Begin Extracted data
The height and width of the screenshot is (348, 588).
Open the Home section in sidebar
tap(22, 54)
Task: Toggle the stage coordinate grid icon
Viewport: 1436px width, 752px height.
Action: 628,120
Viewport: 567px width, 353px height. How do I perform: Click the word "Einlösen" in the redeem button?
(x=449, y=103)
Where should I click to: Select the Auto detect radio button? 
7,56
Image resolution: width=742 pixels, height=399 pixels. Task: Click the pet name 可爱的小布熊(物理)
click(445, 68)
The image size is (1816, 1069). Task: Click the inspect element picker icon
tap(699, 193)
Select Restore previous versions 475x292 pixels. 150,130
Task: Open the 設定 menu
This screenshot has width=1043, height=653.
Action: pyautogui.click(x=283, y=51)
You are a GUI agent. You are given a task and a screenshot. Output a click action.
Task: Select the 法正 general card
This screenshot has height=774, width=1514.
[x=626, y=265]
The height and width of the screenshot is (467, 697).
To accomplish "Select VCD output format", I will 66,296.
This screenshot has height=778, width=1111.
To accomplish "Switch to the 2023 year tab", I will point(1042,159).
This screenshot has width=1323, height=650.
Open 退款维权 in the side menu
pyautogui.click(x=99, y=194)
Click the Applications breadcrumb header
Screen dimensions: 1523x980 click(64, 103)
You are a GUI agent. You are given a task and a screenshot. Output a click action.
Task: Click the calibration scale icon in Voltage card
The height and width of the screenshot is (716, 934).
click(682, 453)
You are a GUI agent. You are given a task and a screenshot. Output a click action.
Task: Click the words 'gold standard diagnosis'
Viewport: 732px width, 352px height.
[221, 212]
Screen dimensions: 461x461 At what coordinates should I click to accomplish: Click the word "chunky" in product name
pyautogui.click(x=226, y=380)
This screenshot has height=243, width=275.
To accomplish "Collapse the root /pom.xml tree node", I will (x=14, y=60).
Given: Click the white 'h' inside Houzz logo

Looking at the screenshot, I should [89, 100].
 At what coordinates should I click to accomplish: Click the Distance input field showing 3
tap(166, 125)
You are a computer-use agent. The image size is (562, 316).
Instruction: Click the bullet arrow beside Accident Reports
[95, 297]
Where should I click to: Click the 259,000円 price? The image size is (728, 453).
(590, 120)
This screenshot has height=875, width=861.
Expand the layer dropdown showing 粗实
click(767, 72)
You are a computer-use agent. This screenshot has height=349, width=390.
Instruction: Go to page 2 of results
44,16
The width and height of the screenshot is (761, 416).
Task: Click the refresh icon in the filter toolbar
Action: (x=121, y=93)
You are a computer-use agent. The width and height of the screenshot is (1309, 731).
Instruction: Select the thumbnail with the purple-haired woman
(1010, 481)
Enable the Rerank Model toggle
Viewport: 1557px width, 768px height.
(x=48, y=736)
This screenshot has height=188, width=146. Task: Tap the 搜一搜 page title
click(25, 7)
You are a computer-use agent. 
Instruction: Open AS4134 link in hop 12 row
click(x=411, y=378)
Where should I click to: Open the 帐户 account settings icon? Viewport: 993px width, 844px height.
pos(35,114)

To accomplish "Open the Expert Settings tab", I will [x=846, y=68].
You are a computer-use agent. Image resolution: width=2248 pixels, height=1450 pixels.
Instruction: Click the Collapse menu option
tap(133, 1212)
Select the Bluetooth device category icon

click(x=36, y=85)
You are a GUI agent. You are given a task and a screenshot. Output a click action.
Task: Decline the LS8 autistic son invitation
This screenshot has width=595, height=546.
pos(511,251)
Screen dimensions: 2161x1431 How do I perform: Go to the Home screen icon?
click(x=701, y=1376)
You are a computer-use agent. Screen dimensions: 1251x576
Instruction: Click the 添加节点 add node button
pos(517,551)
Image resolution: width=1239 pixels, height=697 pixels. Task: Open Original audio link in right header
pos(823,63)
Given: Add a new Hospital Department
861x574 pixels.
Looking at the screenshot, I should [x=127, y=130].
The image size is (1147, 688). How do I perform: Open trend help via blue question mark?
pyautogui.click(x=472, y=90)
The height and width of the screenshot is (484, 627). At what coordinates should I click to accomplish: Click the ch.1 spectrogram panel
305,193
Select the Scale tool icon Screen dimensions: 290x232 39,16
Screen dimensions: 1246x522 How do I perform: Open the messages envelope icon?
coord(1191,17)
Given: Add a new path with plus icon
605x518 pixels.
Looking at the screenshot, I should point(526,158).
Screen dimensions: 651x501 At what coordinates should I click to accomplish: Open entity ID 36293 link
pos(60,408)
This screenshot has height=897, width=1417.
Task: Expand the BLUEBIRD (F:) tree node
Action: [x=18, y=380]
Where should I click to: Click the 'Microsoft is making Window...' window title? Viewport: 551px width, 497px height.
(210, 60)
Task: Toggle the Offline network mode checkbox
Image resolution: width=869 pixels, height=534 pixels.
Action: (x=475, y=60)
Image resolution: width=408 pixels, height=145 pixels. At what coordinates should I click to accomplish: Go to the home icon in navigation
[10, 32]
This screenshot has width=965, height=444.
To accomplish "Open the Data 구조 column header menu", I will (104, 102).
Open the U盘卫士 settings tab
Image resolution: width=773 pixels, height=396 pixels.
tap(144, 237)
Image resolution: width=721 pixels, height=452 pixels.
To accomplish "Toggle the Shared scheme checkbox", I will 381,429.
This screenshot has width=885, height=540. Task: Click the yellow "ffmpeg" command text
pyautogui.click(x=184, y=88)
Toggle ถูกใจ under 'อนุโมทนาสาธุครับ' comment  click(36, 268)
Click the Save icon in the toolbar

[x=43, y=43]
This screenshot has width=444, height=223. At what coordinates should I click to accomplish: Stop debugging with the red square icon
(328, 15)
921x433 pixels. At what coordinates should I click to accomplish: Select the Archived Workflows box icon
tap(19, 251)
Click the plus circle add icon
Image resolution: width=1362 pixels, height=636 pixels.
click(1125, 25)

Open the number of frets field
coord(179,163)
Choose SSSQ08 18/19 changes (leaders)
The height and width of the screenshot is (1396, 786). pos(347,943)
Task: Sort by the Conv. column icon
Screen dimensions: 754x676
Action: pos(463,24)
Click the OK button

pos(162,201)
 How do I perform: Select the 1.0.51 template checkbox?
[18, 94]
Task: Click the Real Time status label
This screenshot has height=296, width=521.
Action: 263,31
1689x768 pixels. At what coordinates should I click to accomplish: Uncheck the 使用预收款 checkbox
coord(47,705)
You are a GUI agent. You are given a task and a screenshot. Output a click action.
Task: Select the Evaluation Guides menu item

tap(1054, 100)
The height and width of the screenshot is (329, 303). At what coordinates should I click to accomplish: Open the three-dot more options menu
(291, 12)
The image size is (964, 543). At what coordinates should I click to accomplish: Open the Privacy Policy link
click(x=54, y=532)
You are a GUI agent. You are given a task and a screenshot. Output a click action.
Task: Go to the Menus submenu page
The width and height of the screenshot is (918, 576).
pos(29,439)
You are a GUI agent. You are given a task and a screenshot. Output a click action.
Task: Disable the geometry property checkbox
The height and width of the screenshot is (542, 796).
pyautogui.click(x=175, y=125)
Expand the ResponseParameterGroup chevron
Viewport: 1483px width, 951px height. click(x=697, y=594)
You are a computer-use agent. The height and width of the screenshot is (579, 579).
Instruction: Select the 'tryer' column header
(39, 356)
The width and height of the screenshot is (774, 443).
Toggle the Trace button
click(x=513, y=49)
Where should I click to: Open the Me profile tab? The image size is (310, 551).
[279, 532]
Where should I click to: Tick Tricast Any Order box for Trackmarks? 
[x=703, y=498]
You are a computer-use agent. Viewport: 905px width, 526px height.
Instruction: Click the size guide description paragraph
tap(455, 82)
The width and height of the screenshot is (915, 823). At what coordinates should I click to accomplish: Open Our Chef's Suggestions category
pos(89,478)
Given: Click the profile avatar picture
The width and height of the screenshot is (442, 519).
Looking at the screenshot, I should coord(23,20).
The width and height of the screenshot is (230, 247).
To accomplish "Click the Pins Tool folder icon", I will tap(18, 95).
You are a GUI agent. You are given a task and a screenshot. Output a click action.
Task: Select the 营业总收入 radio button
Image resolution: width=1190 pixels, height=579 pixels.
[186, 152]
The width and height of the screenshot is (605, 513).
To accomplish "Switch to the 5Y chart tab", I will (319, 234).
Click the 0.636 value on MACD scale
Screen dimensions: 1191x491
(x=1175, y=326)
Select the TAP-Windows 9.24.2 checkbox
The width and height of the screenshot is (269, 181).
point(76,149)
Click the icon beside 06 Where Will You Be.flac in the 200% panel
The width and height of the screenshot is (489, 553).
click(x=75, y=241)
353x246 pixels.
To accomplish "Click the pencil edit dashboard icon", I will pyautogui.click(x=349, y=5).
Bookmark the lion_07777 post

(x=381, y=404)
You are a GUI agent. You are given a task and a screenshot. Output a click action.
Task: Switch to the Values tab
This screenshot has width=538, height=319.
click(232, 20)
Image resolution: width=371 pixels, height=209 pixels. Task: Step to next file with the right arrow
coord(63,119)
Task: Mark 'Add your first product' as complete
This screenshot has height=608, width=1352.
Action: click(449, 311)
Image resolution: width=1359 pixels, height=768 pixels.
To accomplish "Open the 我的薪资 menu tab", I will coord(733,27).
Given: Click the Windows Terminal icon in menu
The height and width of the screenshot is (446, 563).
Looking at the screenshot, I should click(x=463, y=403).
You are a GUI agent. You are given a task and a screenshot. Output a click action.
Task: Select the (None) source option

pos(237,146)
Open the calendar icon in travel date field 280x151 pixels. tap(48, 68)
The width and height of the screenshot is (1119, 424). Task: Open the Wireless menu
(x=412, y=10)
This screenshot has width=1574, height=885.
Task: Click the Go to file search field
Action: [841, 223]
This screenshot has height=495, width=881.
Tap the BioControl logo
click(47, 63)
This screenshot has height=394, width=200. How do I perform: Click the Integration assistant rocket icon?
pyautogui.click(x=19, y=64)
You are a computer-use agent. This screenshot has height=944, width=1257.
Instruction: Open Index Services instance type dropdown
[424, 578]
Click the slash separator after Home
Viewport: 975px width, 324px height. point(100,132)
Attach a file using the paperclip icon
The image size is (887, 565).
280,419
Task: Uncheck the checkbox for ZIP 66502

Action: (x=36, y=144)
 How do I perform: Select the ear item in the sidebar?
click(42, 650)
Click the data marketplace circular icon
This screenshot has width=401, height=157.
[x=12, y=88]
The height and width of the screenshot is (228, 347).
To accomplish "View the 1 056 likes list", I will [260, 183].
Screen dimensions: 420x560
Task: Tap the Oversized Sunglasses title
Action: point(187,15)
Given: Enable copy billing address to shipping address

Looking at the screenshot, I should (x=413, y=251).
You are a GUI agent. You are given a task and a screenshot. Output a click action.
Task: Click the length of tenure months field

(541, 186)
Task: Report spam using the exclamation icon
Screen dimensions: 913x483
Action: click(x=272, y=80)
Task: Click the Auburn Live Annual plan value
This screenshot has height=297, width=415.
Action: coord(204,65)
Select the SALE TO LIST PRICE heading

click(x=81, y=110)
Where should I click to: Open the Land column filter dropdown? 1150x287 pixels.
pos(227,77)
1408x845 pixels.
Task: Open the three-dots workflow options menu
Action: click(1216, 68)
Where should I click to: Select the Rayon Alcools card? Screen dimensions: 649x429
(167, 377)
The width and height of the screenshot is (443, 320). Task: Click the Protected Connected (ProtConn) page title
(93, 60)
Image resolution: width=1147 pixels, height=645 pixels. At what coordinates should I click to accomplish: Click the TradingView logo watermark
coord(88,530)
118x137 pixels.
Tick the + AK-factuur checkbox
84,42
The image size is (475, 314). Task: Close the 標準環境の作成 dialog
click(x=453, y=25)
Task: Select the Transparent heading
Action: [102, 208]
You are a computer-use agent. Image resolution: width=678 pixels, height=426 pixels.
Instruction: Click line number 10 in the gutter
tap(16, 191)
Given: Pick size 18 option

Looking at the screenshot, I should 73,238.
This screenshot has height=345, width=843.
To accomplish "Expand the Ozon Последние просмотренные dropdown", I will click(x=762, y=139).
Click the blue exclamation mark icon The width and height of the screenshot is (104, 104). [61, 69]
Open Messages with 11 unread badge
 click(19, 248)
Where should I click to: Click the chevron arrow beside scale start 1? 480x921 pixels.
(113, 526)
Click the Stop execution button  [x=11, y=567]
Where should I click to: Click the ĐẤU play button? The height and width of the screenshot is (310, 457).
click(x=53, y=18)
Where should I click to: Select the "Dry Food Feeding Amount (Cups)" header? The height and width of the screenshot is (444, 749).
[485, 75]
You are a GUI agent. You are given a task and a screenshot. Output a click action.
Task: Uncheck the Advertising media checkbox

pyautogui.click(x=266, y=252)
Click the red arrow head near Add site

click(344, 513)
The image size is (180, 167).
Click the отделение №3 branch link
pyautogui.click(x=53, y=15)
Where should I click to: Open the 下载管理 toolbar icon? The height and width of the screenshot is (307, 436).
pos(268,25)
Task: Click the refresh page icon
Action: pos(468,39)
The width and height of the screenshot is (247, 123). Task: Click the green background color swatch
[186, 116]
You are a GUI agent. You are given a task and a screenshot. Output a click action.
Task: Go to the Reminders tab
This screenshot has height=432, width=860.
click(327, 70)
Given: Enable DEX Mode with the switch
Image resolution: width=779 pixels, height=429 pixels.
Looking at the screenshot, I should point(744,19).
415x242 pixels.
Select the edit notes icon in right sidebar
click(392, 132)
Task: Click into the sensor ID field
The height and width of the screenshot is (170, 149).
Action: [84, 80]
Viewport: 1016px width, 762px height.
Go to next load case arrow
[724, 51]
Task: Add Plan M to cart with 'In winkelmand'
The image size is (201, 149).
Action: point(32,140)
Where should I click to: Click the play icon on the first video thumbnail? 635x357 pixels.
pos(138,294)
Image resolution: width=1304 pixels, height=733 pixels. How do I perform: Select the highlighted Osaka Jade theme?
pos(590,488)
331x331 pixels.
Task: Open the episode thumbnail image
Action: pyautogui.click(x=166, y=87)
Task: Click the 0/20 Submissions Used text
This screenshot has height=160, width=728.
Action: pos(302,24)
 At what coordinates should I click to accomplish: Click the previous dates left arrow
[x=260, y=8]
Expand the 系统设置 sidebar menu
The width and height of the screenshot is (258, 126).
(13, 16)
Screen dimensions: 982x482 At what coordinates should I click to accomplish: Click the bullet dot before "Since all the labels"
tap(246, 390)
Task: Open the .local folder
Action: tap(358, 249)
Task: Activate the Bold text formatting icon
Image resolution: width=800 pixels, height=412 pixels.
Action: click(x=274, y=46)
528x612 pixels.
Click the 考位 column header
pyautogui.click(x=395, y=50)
End Extracted data
▶ _Task statement_: Give the data from the line containing "Attach a file using the paperclip icon" through the line containing "Action: (x=36, y=144)" as a JSON list of strings, one string per line, omitting blank lines.

▶ _Reply to the task_:
[
  "Attach a file using the paperclip icon",
  "The image size is (887, 565).",
  "280,419",
  "Task: Uncheck the checkbox for ZIP 66502",
  "Action: (x=36, y=144)"
]